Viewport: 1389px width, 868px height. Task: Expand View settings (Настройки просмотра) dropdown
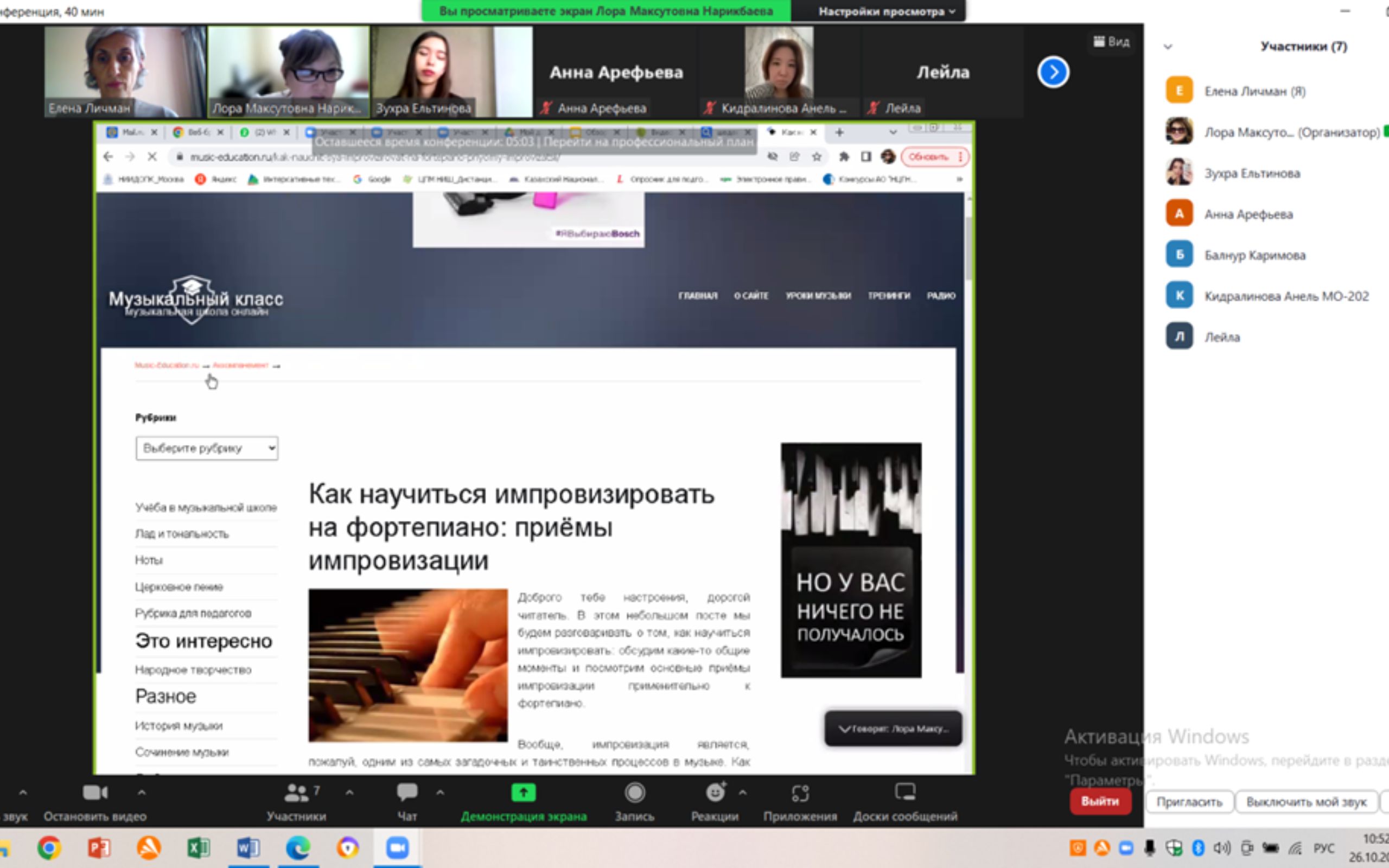point(886,11)
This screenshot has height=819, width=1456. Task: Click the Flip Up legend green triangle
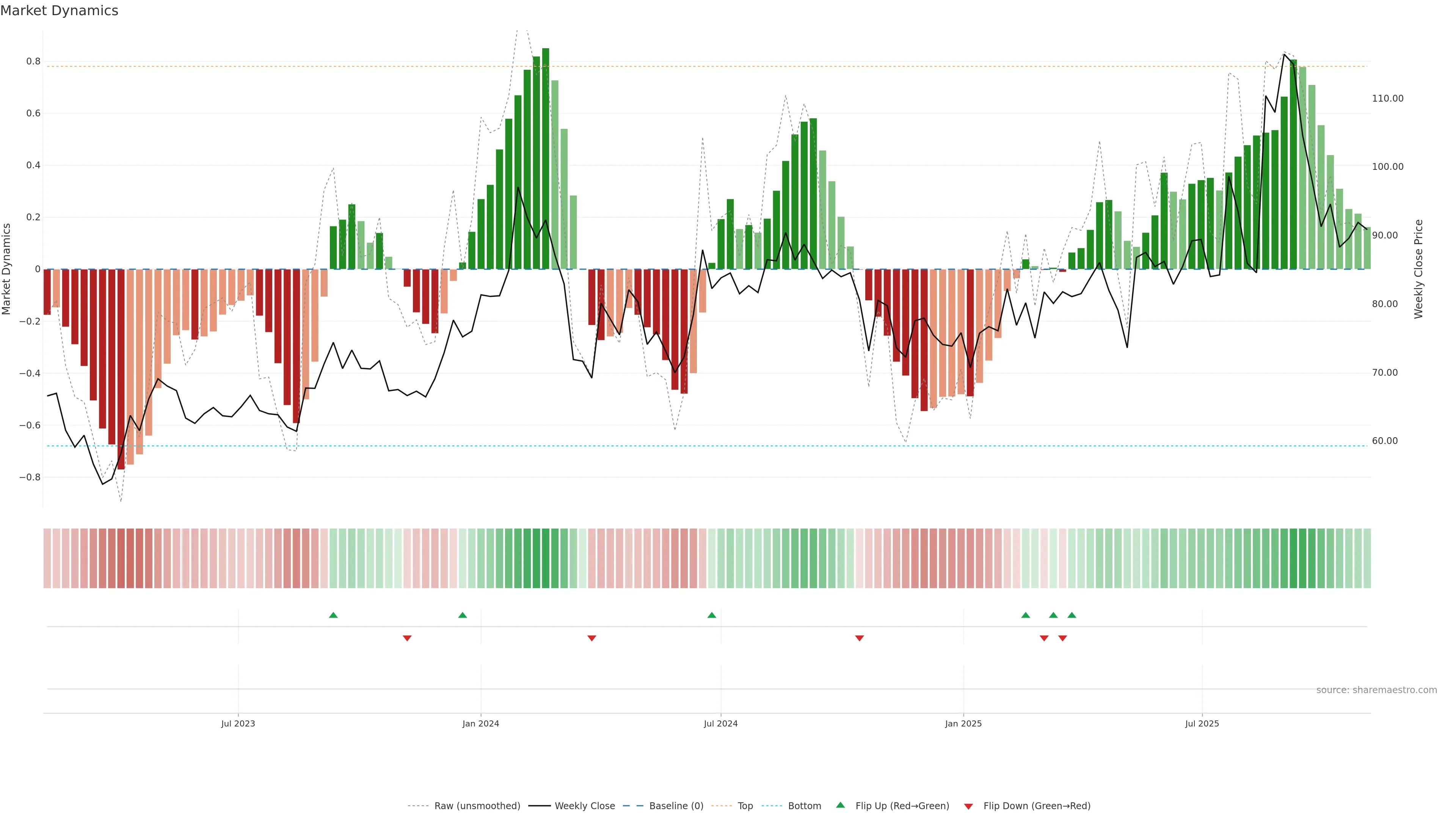[841, 805]
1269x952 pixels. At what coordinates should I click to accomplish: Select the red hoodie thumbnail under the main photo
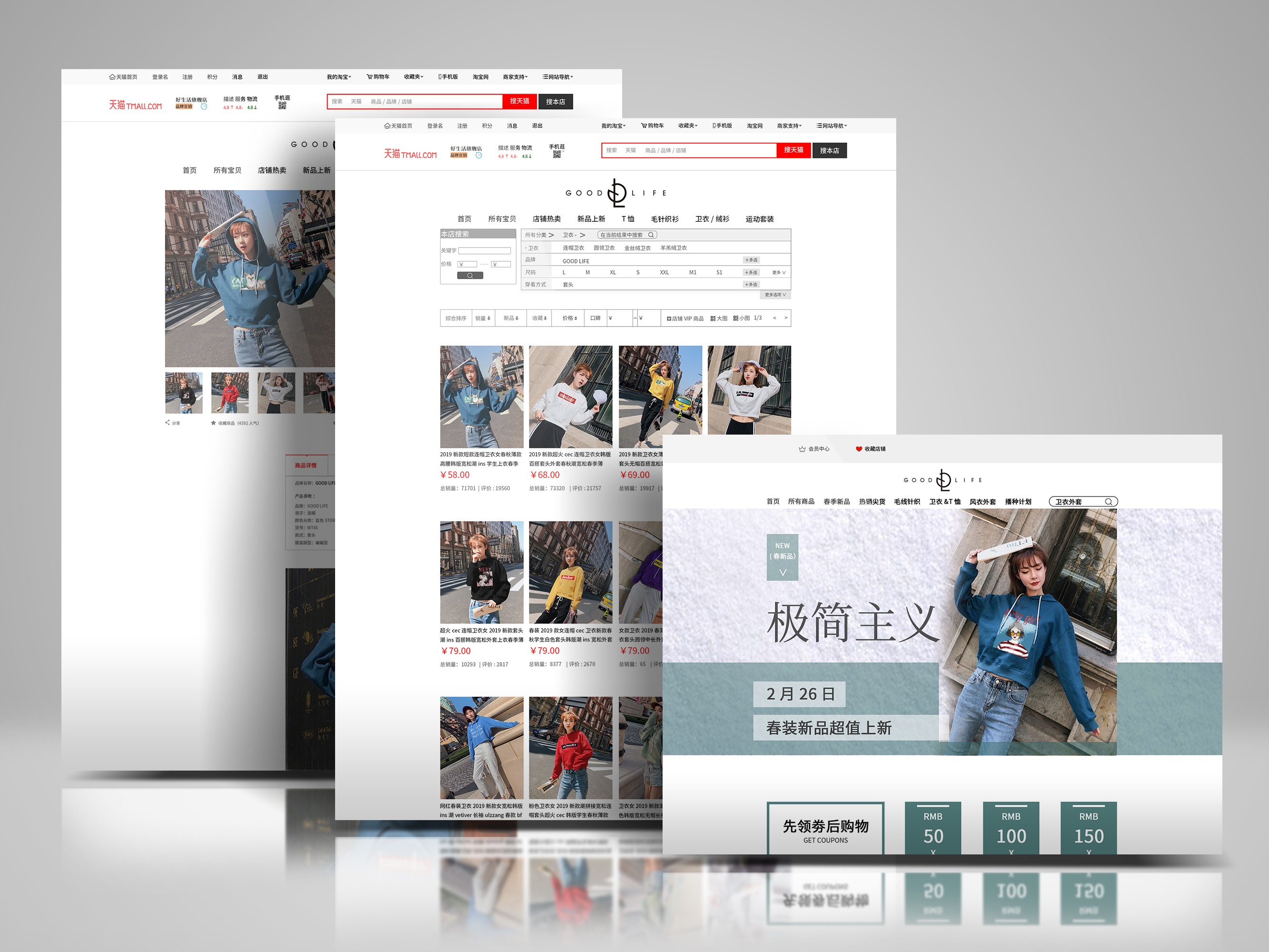(x=229, y=393)
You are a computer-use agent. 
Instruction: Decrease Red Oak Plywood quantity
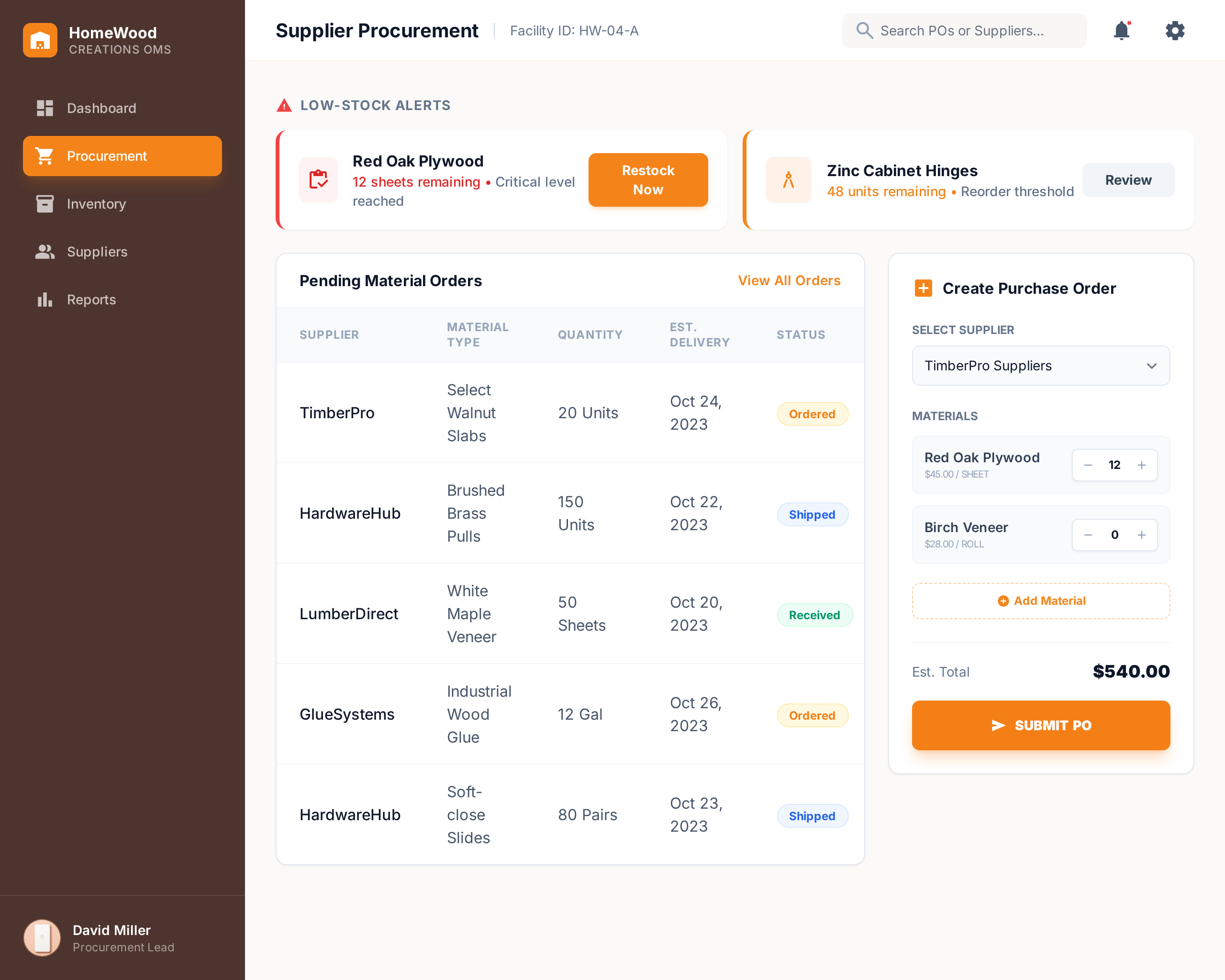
# # #
[What you are asked to do] Before printing anything, remove the pictures; then print all the records exactly.

[Solution to this problem]
Viewport: 1389px width, 868px height. Task: Expand View settings (Настройки просмотра) dropdown
point(886,11)
This screenshot has height=819, width=1456. Task: Click the Flip Up legend green triangle
[841, 805]
1269x952 pixels. At what coordinates should I click to accomplish: Select the red hoodie thumbnail under the main photo
(x=229, y=393)
You are a computer-use agent. 
Instruction: Decrease Red Oak Plywood quantity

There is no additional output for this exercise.